According to the Italian Emergency Hospital in Kabul, at least 27 injured civilians, including five children, were transported there from the site of the bomb blast. There were concerns that the death toll would rise further.
The Taliban-appointed spokesman for Kabul police chief, Khalid Zadran, confirmed an explosion inside a mosque in northern Kabul but refused to provide a casualty count or a breakdown of the dead and injured.
The Taliban’s spokesman, Zabihullah Mujahid, also condemned the explosion and promised that “perpetrators of such crimes will soon be brought to justice and punished.”

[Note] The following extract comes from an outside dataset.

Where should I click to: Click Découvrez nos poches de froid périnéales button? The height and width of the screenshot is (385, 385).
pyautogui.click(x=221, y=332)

Following September 11, 2001, terrorist attacks in the United States, a US-led invasion toppled the previous Taliban government, which had hosted al-Qaida leader Osama bin Laden in Afghanistan. The former insurgents have faced a crippling economic crisis since regaining power, as the international community, which does not recognize the Taliban government, has frozen funding to the country.
Separately, the Taliban confirmed on Wednesday that they had captured and killed Mehdi Mujahid while he was attempting to cross the border into Iran in the western Herat province.
Mujahid was a former Taliban commander in the northern Sar-e-Pul province district of Balkhab, and the Taliban’s only member of the minority Shiite Hazara community. Mujahid had turned against the Taliban in the previous year after disagreeing with Taliban leaders in Kabul.